> **EXCERPTED PASSAGE**
···

Single-molecule chemical denaturation of riboswitches

Abstract

To date, single-molecule RNA science has been developed almost exclusively around the effect of metal ions as folding promoters and stabilizers of the RNA structure. Here, we introduce a novel strategy that combines single-molecule Förster resonance energy transfer (FRET) and chemical denaturation to observe and manipulate RNA dynamics. We demonstrate that the competing interplay between metal ions and denaturant agents provides a platform to extract information that otherwise will remain hidden with current methods. Using the adenine-sensing riboswitch aptamer as a model, we provide strong evidence for a rate-limiting folding step of the aptamer domain being modulated through ligand binding, a feature that is important for regulation of the controlled gene. In the absence of ligand, the rate-determining step is dominated by the formation of long-range key tertiary contacts between peripheral stem-loop elements. In contrast, when the adenine ligand interacts with partially folded messenger RNAs, the aptamer requires specifically bound Mg2+ ions, as those observed in the crystal structure, to progress further towards the native form. Moreover, despite that the ligand-free and ligand-bound states are indistinguishable by FRET, their different stability against urea-induced denaturation allowed us to discriminate them, even when they coexist within a single FRET trajectory; a feature not accessible by existing methods.

···

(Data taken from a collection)

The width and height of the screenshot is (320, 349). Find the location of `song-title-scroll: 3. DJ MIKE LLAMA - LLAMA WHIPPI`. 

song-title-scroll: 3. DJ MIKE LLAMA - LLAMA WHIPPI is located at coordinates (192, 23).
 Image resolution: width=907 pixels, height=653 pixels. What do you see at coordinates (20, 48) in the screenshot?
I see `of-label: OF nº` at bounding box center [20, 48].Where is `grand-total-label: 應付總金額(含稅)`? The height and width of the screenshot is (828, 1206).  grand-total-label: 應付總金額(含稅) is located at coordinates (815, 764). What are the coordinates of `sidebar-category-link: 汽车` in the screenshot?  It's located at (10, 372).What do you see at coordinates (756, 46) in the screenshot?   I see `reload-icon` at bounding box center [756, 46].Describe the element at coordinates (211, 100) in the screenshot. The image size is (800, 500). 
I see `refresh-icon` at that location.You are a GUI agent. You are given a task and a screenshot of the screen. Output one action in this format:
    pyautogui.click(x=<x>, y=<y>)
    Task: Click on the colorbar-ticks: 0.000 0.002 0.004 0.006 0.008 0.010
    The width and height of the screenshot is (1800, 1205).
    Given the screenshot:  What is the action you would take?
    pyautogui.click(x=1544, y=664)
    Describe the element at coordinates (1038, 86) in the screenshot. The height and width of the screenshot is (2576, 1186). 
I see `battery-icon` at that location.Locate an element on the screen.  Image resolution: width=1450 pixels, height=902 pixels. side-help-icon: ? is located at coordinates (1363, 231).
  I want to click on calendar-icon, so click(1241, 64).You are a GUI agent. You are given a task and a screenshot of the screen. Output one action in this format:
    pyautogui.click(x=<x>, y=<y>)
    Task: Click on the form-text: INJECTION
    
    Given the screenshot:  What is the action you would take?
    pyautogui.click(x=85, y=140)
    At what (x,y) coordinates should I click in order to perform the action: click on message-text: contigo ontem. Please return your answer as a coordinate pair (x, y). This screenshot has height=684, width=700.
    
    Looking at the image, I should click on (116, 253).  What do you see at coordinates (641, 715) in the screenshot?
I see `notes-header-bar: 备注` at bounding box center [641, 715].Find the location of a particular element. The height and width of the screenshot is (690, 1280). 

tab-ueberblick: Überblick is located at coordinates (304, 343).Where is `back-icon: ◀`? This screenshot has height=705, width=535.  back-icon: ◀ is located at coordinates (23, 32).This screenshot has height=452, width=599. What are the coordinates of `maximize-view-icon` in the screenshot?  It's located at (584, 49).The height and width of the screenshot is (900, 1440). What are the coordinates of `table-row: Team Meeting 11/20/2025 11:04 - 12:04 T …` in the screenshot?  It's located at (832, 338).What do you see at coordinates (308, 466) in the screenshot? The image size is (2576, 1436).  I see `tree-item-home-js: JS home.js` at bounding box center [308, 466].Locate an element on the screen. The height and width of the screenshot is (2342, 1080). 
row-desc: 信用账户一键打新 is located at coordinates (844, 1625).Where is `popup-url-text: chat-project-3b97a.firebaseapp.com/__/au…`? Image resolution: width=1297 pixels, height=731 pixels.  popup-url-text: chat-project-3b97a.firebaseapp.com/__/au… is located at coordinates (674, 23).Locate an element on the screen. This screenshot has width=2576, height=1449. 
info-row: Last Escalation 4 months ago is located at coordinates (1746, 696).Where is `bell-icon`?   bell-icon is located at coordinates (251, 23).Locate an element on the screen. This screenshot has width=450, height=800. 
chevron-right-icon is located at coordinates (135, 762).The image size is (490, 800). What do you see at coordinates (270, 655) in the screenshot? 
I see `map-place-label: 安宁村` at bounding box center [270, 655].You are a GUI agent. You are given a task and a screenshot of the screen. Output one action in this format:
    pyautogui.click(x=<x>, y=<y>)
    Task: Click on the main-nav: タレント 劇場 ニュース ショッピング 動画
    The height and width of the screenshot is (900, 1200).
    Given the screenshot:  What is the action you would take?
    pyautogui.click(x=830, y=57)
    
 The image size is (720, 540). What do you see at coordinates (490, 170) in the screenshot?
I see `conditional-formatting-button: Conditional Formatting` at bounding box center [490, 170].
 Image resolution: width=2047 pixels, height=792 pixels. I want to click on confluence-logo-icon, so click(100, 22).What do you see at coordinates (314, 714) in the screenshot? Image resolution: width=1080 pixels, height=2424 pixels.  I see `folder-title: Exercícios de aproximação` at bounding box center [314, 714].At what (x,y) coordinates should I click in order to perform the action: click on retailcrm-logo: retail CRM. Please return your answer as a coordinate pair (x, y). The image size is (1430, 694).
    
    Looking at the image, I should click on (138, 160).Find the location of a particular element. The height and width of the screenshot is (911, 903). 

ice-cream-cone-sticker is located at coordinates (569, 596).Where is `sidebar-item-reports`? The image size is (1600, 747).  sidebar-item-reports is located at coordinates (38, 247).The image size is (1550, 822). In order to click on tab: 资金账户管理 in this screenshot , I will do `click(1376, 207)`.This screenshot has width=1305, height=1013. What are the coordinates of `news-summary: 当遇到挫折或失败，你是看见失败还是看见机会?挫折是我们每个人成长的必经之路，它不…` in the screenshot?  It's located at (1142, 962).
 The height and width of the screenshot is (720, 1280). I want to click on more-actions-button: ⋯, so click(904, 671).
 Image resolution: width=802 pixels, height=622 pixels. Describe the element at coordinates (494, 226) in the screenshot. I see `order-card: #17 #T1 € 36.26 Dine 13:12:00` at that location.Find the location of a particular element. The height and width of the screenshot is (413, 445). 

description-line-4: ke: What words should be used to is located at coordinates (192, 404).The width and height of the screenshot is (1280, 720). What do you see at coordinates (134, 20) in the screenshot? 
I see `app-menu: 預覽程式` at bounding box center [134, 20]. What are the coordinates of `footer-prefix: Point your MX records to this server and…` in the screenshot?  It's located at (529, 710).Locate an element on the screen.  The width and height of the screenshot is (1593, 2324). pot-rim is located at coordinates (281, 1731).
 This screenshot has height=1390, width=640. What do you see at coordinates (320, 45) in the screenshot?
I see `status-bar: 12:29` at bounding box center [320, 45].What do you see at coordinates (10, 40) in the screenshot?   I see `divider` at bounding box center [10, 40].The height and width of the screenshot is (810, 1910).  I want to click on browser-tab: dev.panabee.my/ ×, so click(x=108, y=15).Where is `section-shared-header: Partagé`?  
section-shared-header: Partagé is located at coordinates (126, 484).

···

According to the abstract, how could the ligand-free and ligand-bound states of the aptamer be told apart when FRET alone does not distinguish them? Answer in one to three sentences. This data is separate material and has no connection to the abstract.

> **ANSWER BOX**
The two states differ in how well they withstand urea-induced denaturation. That difference let the researchers discriminate them, even when both appeared within a single FRET trajectory.